The toolbox calculates optimized start points for Fourier fits, based on the current data set. Fourier series models are particularly sensitive to starting points, and the optimized values might be accurate for only a few terms in the associated equations. You can override the start points and specify your own values.

After examining the terms and plots, it looks like a 4 year cycle might be present.
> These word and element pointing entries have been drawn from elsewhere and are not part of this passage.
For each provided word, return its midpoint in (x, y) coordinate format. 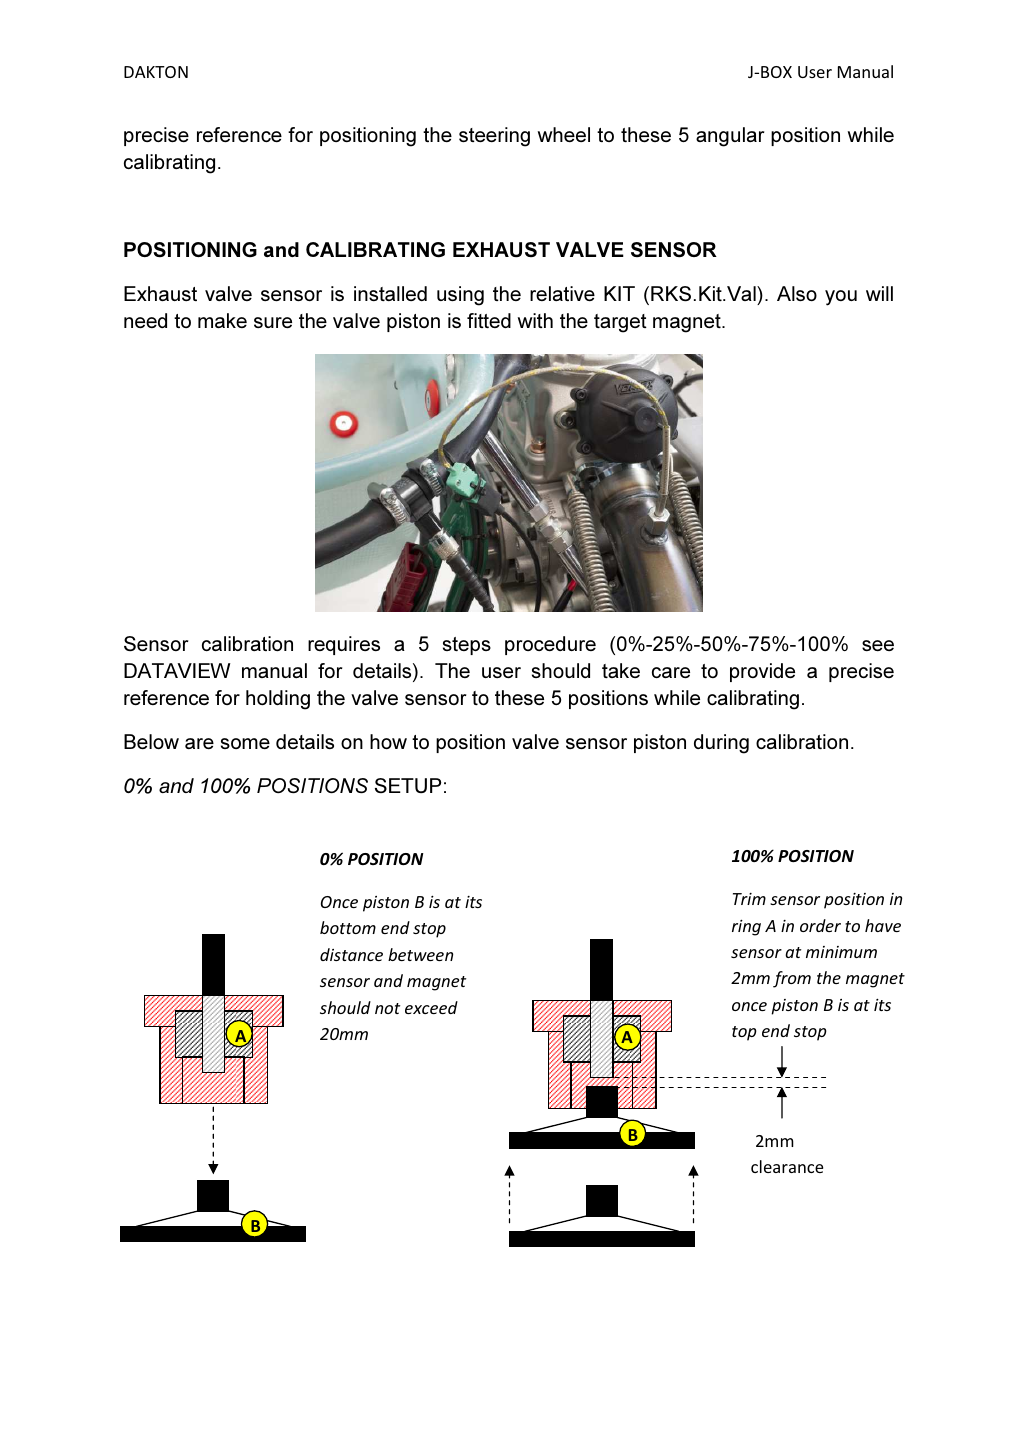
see (878, 645)
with (535, 320)
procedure (550, 645)
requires (344, 645)
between (420, 954)
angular (730, 137)
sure (273, 322)
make (222, 320)
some (245, 743)
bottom (348, 927)
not (387, 1008)
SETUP (408, 785)
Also (797, 293)
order (820, 925)
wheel (564, 134)
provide (762, 672)
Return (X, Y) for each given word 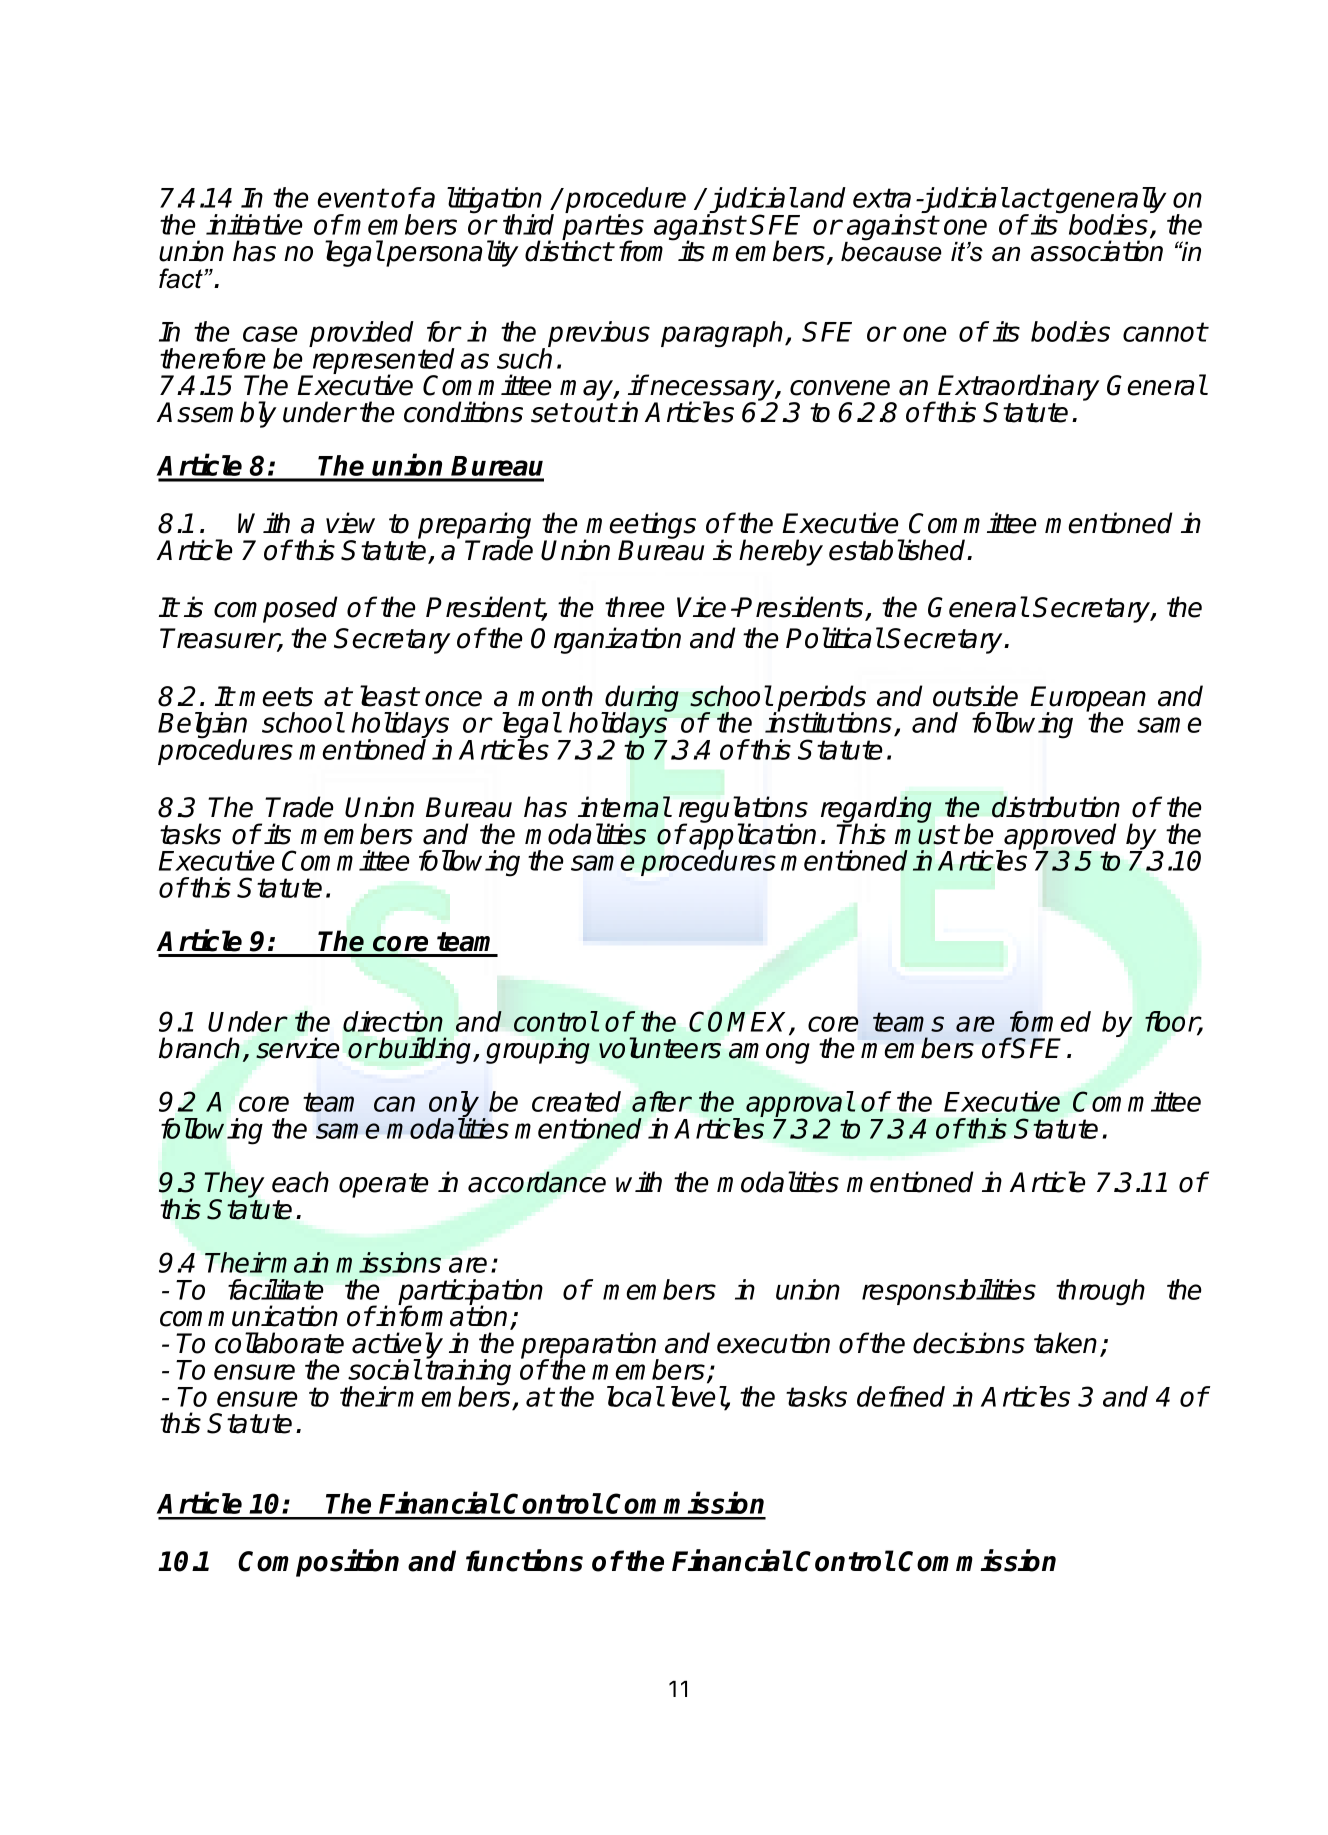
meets (276, 697)
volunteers (660, 1048)
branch (199, 1048)
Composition (318, 1563)
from (646, 250)
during (641, 699)
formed (1050, 1021)
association (1097, 251)
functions (524, 1561)
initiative (254, 224)
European (1088, 700)
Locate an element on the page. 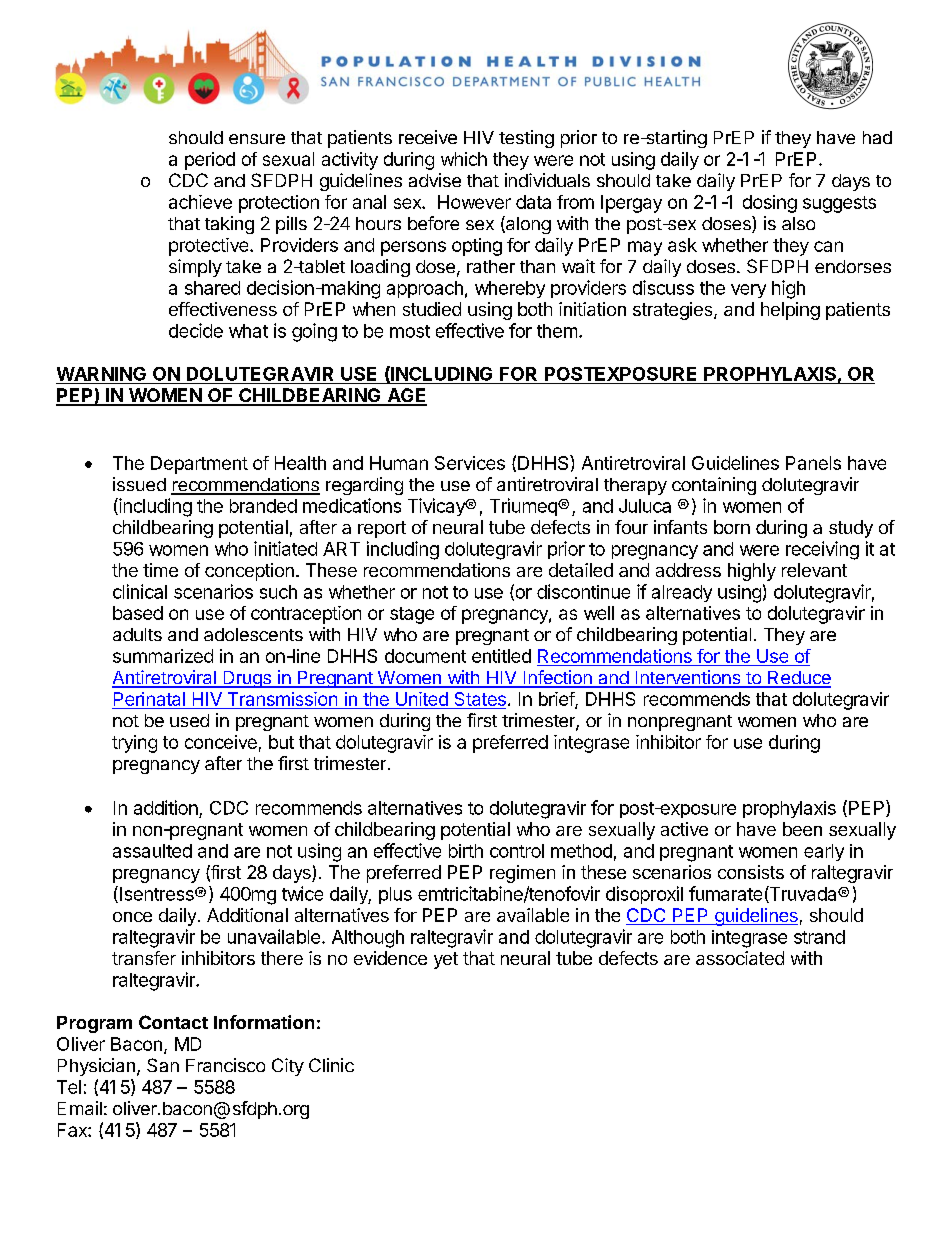 The image size is (952, 1233). consists is located at coordinates (751, 872).
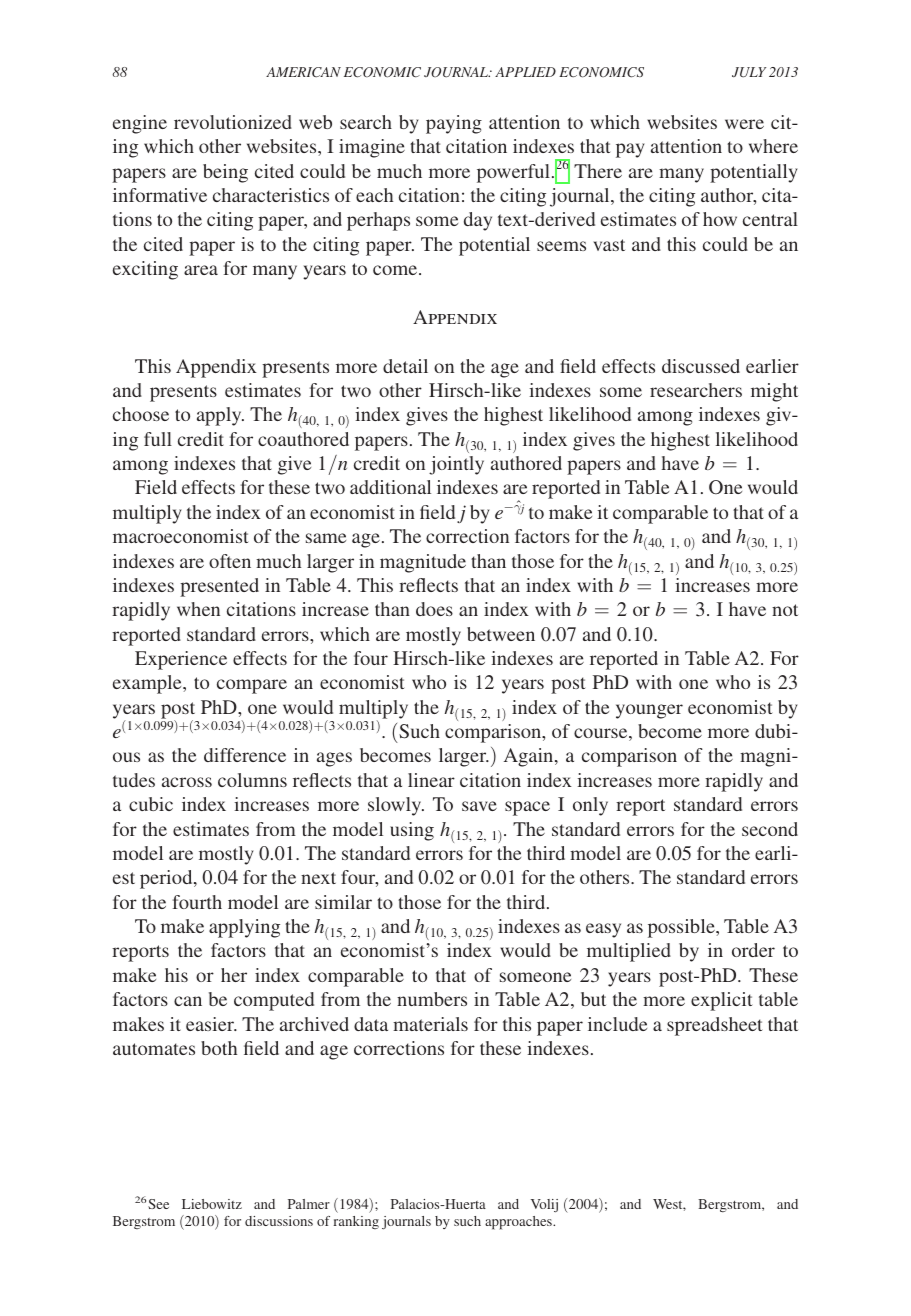 The width and height of the image is (911, 1316). I want to click on choose, so click(141, 414).
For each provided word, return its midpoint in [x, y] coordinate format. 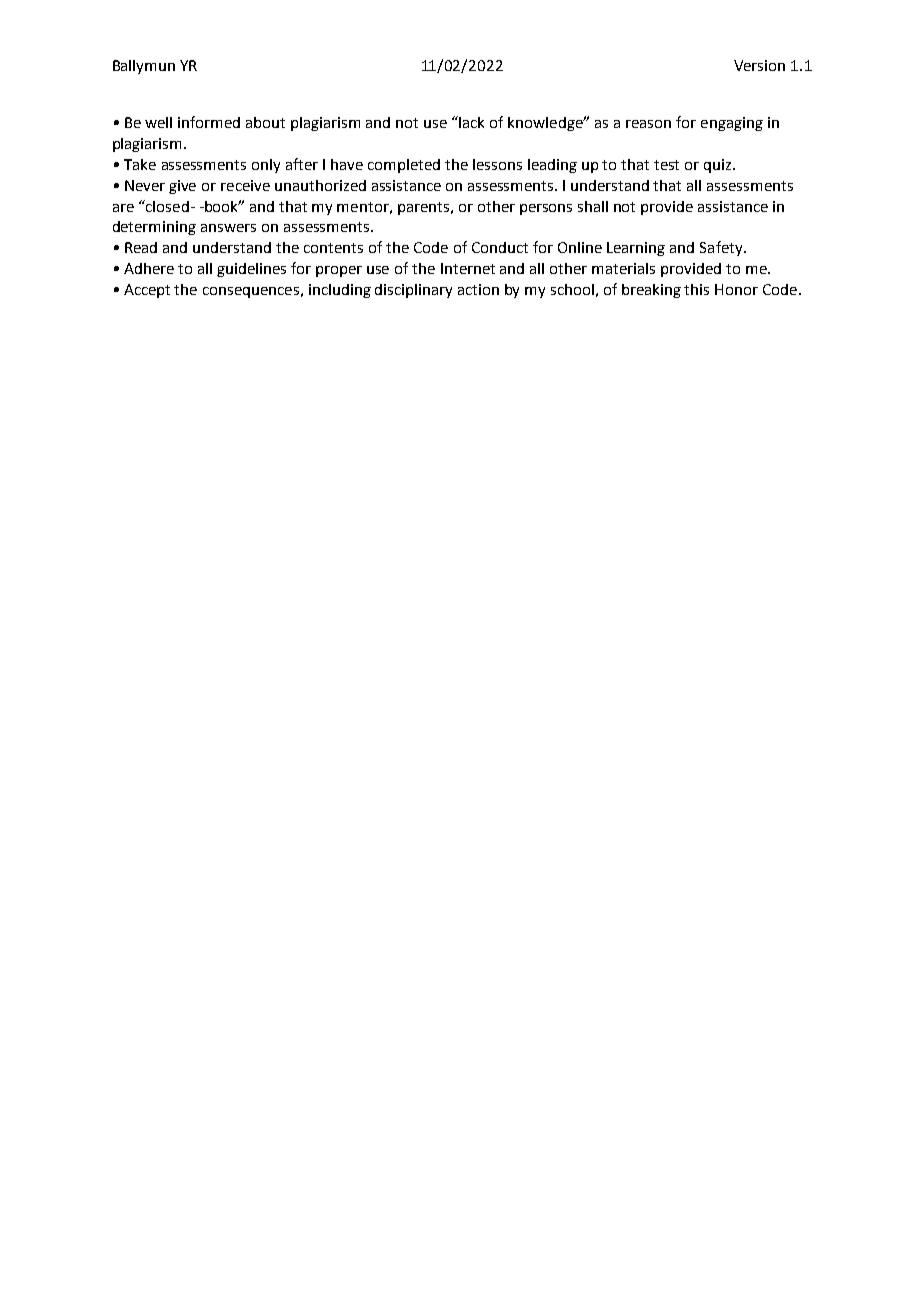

Try to confirm this by setting `w`. Get a value for `w`, where 8 years = 96 months.

`w = (2*pi)/96`
```w = 0.0654 ```

Find the order of the entries for coefficients in the model ('f2') by using the `coeffnames` function.

`coeffnames(f2)`
```ans = 18x1 cell {'a0'} {'a1'} {'b1'} {'a2'} {'b2'} {'a3'} {'b3'} {'a4'} {'b4'} {'a5'} {'b5'} {'a6'} {'b6'} {'a7'} {'b7'} {'a8'} {'b8'} {'w' } ```

Get the current coefficient values.

`coeffs = coeffvalues(f2)`
```coeffs = 1×18 10.6261 0.5668 0.1969 -1.2031 -0.8087 0.9321 0.7602 -0.6653 -0.2038 -0.0292 -0.3701 -0.0486 -0.1368 2.8112 1.3344 0.0798 -0.1076 0.0753 ```

Set the last coefficient, `w`, to 0.065.

`coeffs(:,18) = w`
```coeffs = 1×18 10.6261 0.5668 0.1969 -1.2031 -0.8087 0.9321 0.7602 -0.6653 -0.2038 -0.0292 -0.3701 -0.0486 -0.1368 2.8112 1.3344 0.0798 -0.1076 0.0654 ```

Set the start points for coefficients using the new value for `w`.

`f3 = fit(month,pressure,'fourier8', 'StartPoint', coeffs);`

Plot both fits to see that the new value for `w` in `f3` does not produce a better fit than `f2` .

```plot(f3,month,pressure) hold on plot(f2, 'b') hold off legend( 'Data', 'f3', 'f2')``` Find Fourier Fit Options

Find available fit options using `fitoptions(modelname)`, where `modelname` is the model type `fourier` followed by the number of terms, e.g., `'fourier1'` to `'fourier8'` .

`fitoptions('fourier8')`
```ans = Normalize: 'off' Exclude: [] Weights: [] Method: 'NonlinearLeastSquares' Robust: 'Off' StartPoint: [1x0 double] Lower: [1x0 double] Upper: [1x0 double] Algorithm: 'Trust-Region' DiffMinChange: 1.0000e-08 DiffMaxChange: 0.1000 Display: 'Notify' MaxFunEvals: 600 MaxIter: 400 TolFun: 1.0000e-06 TolX: 1.0000e-06 ```

If you want to modify fit options such as coefficient starting values and constraint bounds appropriate for your data, or change algorithm settings, see the options for NonlinearLeastSquares on the `fitoptions` reference page.